Over the recent years, we have come together on a global level with the desire and determination to successfully attain the United Nations’ Sustainable Development Goals — to eradicate poverty, achieve equality, improve the quality of life, and protect our environment. Many have taken action to help reach these goals. The question is, “where can we make the most impact and how?”
In our previous article, we have discussed how “capital is king” and that, “in order to truly solve some of the world’s greatest issues in energy, agriculture, food, healthcare, and general social wellness, we have to put serious economic focus into these areas”, this can be accomplished through Impact Investing.
What is Impact Investing?
“Impact Investments are investments made with the intention to generate positive, measurable social and environmental impact alongside a competitive financial market return” — (The Global Impact Investing Network)
Impact Investments help shape the future of sustainable and profitable programs.
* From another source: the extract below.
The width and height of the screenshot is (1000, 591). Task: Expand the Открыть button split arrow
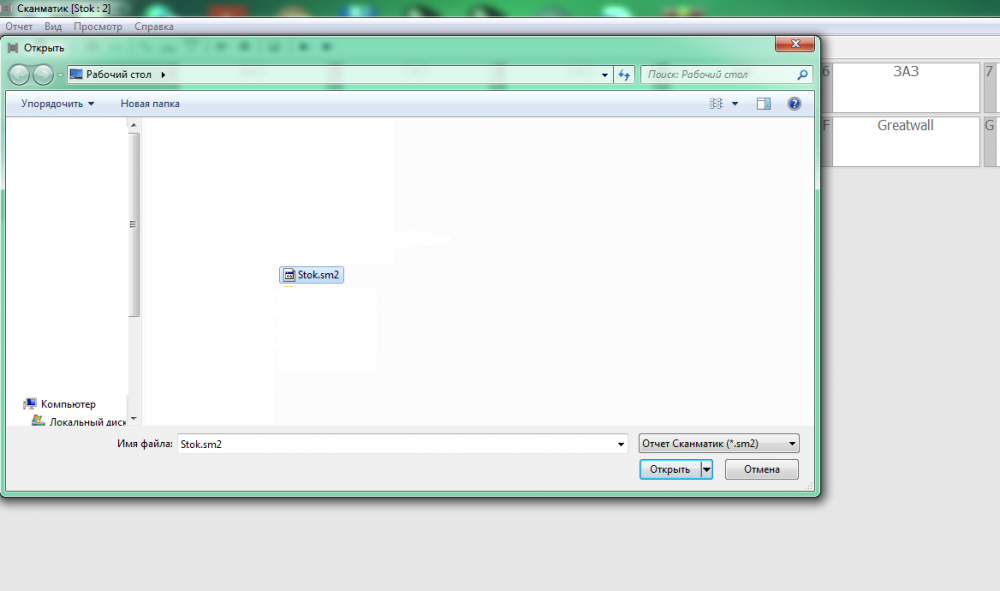pos(706,470)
However, the journey of Impact Investing has not been easy.
The Problem with Impact Investing
According to Phenix Capital’s Impact Investing Asset Owner Report [PDF], there are several cited challenges in the past. Some of these issues are as listed:
- Lack of opportunity/size of market (there is a limit in opportunities both in market and finances making it difficult for large investors to come in)
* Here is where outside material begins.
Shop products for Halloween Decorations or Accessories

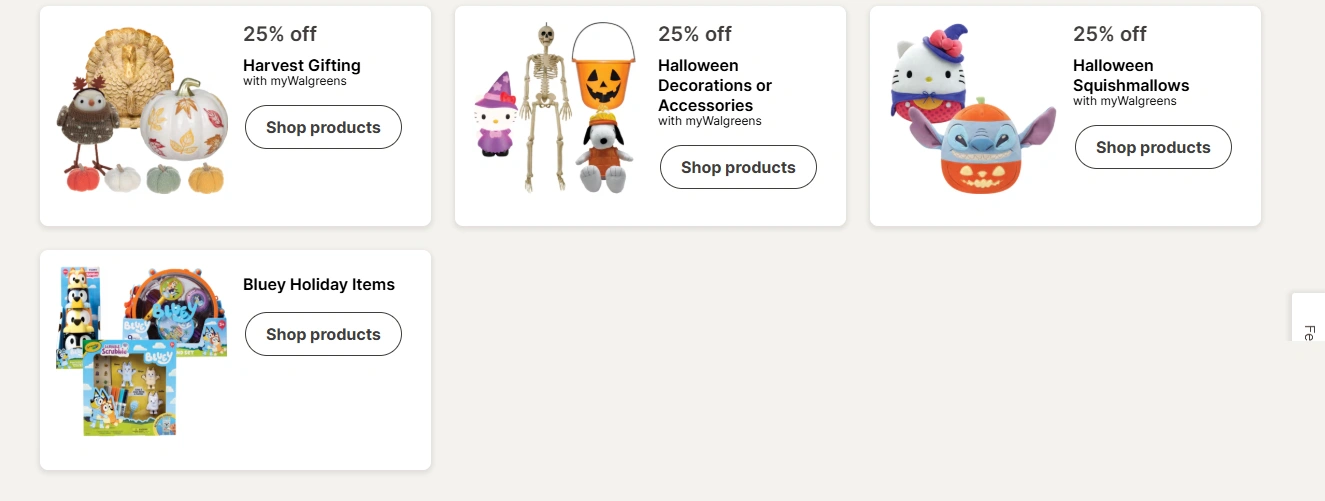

- Execution: sourcing and evaluation (sourcing funds that not only have an impact focus, but also have adequate risk and return characteristics; sourcing investment opportunities that relate to specific areas; carrying out due diligence for all of the above)
- Lack of education, and/or disagreements between stakeholders (differing views of stakeholders, particularly between investors of different generations; the idea of impact and profitability as a simultaneous goal is split among investors)
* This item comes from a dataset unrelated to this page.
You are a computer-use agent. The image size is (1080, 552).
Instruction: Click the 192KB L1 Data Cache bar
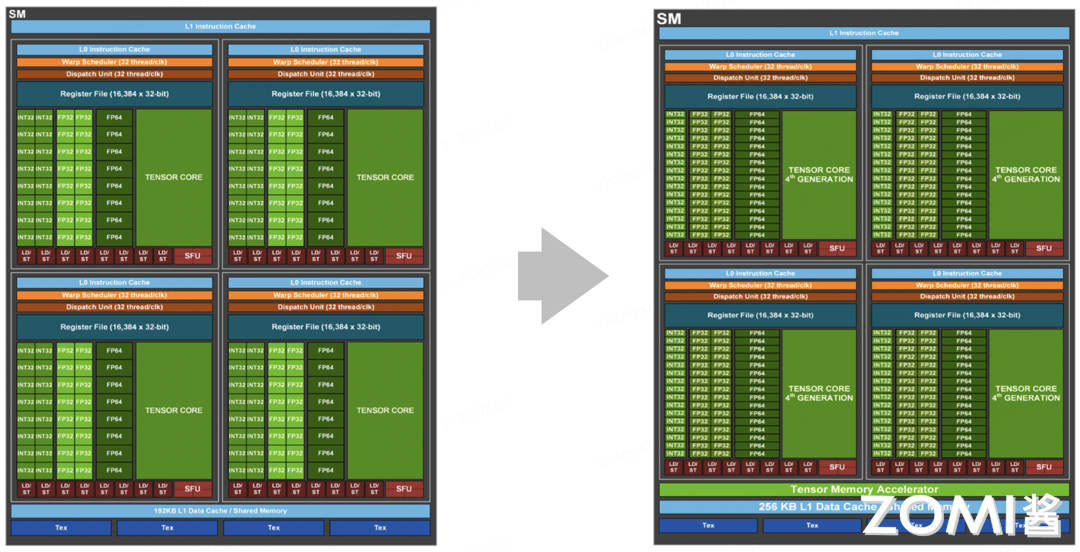(220, 511)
- Scepticism and other gray areas of what can be considered “impact investing” (green washing has caused concern as well as lack of consistent use of standards to measure impact, and the concern that impact investing is still very new)
The good news is: all of this is changing. With the rise of applicable innovative technologies in the areas of energy, water, and agriculture, there are new ways of making impactful projects profitable and sustainable for the long term. Transformation, LLC redefines “Impact Investing” as: private investment in the markets of energy, water, agriculture and healthcare with the directed impact of improving the system efficiency in one or more of those markets.
Not only are there services that are improving the status of impact investments, but there has been and continues to be a significant growth in the demand for impact investing.
The Rising Demand for Impact Investing
Bonnie Chiu, a Senior Contributor at Forbes Author and Forbes 30 under 30 Social Entrepreneur discuss in this post how in this present generation, there is a more conscious consumption amongst consumers and how there is an existing pressure for leading companies to accommodate ethical and positive social impacts. She further adds how Millennials, a more globalized generation, are “the new investors” who are more open to international private and public markets, while on the constant lookout for greenwashing and impact-washing.
With this said, the year 2020 is looking to be the year where Impact Investing truly goes mainstream.
The Technology That Will Solve Some Of The Problems In Impact Investing
AI is transforming Sustainability in the area of agriculture, water and health:
What Is New/Trending In Impact Investing For 2020?
BlackRock, an American global investment management corporation and the world’s largest asset manager, has recently taken part in an Climate Action 100+, an investor initiative that ensures the world’s largest corporate greenhouse gas emitters take essential steps toward climate change.
“Trillium Asset Management, with more than $2.8 billion in assets, agreed to be acquired by Australian financial services firm Perpetual. It’s the latest transaction as sustainable investing becomes more popular.”
Climate becomes a priority in ESG, central banks are aiming to voice out and illuminate the risks in climate this year, Wall Street will create more pieces that tackle climate change, and global warming to open doors for profit and sustainable programs for the year 2020.
2020 is going to be a great year for impact investing for the following reasons:
A new generation of investors have arrived, and they are keen to create positive social and environmental impacts through sustainable investments with an eye that sees beyond borders, taking on global markets.
A number of large investors and corporations are placing importance to the trend of Impact Investing and creating strategies that cater to contributing positive action towards the Sustainable Development Goals.
The technology that we need in order to address our global crises is within our grasp.